J'ai été sur le site http://ieub.free.fr/index.php que t'avais dis, _ultra' _, mais comment on fait pour "installer" les icones téléchargées ? Dans quel dossier (répertoire) ? Merci de ta réponse mm si je pose cette question très tard ! lol

a+


----------



## well_not (10 Juin 2008)

bonsoir,
je souhaite installer winosx sur mon pc. je voudrai savoir si ça modifie mes programmes, mes documents et si, je peux a n'importe quel moment le désinstaller comme un logiciel habituel ? parce que les mac, j'adore ça, mais j'ai pas encore tout à fait les moyens :rose:.

Merci


----------



## Membre supprimé 2 (11 Juin 2008)

Bienvenue Well-Not,

Je ne connais pas le monde PC, cependant, un bon début si tu parles Anglais, c'est Win Customize. Tu peux également regarder sur Deviantart, comme sur ce Screenshot PC ou celui-là, ou l'apparence est très proche de la pomme. Dans la description tu as le noms des softs avec les liens.


----------



## well_not (15 Juin 2008)

et ces programmes sont sans danger ?
je veux dire, je peux les désinstaller quand je veux, et ils n'affectent pas mes données (programmes, logiciels, sauvegardes, jeux : sims 2 etc ...) ?
merci beaucoup, ils ont l'air super !


----------



## Romuald (15 Juin 2008)

La seule chose c'est que ça bouffe de la ressource.
La custo majeure, c'est Flyakite, on s'y croirait
_Note : sur la mire de login de la page ouèbe, inutile de rentrer ton nom, tu cliques sur Login et c'est tout_ 

Après, cliquer sur le finder dans le dock pour les infos, ou tu te balades dans les menus déroulants, bref à toi de voir.

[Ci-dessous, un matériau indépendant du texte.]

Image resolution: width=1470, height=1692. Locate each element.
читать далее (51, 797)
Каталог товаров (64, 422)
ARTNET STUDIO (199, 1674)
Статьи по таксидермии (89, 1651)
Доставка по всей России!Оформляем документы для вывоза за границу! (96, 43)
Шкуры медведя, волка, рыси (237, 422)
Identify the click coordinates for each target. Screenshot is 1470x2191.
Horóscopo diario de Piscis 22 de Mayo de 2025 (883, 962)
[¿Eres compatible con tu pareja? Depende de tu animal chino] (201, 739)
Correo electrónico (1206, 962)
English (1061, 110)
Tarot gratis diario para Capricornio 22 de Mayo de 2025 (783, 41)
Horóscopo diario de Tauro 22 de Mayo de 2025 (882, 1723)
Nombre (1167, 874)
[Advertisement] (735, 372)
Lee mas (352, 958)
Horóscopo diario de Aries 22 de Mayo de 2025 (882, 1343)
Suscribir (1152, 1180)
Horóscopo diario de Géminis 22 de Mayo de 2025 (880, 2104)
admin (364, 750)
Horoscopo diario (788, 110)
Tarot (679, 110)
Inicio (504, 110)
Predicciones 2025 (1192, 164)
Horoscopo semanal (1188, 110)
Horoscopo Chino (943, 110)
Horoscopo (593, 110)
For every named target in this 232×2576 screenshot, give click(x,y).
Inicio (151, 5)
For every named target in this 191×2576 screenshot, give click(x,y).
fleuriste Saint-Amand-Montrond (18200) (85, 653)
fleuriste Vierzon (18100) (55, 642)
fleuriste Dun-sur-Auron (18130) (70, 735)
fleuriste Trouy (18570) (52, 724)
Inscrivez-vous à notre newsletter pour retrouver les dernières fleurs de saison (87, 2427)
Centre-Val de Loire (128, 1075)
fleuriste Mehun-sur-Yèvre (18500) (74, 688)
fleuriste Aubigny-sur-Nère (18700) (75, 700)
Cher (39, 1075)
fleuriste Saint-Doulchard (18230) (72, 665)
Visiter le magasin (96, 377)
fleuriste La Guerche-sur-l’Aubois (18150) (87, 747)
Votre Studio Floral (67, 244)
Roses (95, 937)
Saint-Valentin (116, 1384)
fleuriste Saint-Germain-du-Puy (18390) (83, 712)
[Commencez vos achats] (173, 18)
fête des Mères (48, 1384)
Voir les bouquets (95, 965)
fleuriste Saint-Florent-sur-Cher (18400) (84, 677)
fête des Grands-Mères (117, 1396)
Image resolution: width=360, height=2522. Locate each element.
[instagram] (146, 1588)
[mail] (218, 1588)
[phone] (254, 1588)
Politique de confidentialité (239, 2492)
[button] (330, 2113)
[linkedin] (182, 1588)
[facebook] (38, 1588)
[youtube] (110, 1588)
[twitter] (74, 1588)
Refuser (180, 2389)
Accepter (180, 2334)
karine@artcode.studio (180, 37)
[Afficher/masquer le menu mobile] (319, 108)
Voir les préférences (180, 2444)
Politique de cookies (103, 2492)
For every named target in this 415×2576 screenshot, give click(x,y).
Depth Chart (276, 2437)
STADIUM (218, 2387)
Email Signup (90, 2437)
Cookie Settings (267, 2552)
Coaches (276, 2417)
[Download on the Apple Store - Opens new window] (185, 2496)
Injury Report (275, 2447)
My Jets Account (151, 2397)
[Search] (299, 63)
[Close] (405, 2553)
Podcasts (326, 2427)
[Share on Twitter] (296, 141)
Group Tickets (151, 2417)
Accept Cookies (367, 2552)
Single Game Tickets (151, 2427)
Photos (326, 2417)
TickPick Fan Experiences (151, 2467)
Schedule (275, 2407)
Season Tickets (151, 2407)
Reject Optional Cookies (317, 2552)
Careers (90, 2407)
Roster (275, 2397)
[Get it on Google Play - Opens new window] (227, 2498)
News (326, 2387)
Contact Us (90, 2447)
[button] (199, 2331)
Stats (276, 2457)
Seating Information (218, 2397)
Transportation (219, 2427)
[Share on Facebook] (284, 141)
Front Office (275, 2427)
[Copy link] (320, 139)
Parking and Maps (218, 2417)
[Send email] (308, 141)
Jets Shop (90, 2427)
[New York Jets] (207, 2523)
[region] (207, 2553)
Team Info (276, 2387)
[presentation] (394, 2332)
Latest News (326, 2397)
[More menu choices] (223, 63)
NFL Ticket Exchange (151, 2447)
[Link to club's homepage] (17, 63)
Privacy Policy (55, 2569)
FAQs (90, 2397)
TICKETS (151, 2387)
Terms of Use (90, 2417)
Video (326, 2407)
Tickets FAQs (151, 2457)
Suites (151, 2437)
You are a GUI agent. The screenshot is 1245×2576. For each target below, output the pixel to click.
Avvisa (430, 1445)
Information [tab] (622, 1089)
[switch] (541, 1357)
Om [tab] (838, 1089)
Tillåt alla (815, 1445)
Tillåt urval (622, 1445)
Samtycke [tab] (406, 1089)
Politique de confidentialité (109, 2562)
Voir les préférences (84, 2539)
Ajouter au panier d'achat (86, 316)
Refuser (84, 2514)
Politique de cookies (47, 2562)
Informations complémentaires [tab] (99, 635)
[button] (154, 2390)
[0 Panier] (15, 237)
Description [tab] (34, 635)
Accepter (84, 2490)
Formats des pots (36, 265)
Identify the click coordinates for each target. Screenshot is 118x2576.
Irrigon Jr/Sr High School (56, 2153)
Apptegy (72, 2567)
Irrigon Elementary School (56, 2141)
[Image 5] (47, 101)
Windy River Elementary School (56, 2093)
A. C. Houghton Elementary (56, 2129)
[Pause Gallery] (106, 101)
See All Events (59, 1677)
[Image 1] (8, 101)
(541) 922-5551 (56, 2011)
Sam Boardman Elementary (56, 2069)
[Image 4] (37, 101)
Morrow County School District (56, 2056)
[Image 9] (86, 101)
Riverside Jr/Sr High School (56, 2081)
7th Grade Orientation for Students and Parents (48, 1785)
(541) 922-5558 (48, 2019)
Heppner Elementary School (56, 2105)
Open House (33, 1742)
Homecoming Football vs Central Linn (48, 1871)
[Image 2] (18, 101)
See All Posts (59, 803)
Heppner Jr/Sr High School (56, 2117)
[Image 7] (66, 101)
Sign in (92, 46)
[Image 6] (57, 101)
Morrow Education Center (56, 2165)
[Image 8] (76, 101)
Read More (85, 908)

J'ai ça depuis 5 ans sur le PC au boulot, et ça fait des envieux. Et si aucun collègue n'a opté pour le skin OSX, ils sont plusieurs à avoir adopté le dock !

Bon amusement


----------



## Anonyme (15 Juin 2008)

Bluffant


----------



## well_not (15 Juin 2008)

ok ok ! merci
mais (je dois commencer à être vraiment chiante) si j'ai bien compris, mon wifi intégré marchera toujours, et j'aurais encore tous les docs sans problèmes ? je pourrai les lire normalement ?
mais vous pouvez me dire comment désinstaller, au cas où ? 
parce que mon pc est pas très vieux et j'aimerai le garder en bon état longtemps, donc ne pas le plomber avec un programme/skin mac que je ne pourrai jamais jeter...
Merci encore !


----------



## Romuald (16 Juin 2008)

Je confirme que tout le reste fonctionne à l'identique.

Et pour desinstaller, je n'ai jamais essayé, mais le thème OSX est un thème windows comme un autre et doit se désinstaller par simple suppression. Quant à flyakite c'est un programme qui doit se désinstaller comme n'importe quel programme (configuration -> ajouter ou supprimer un programme).


----------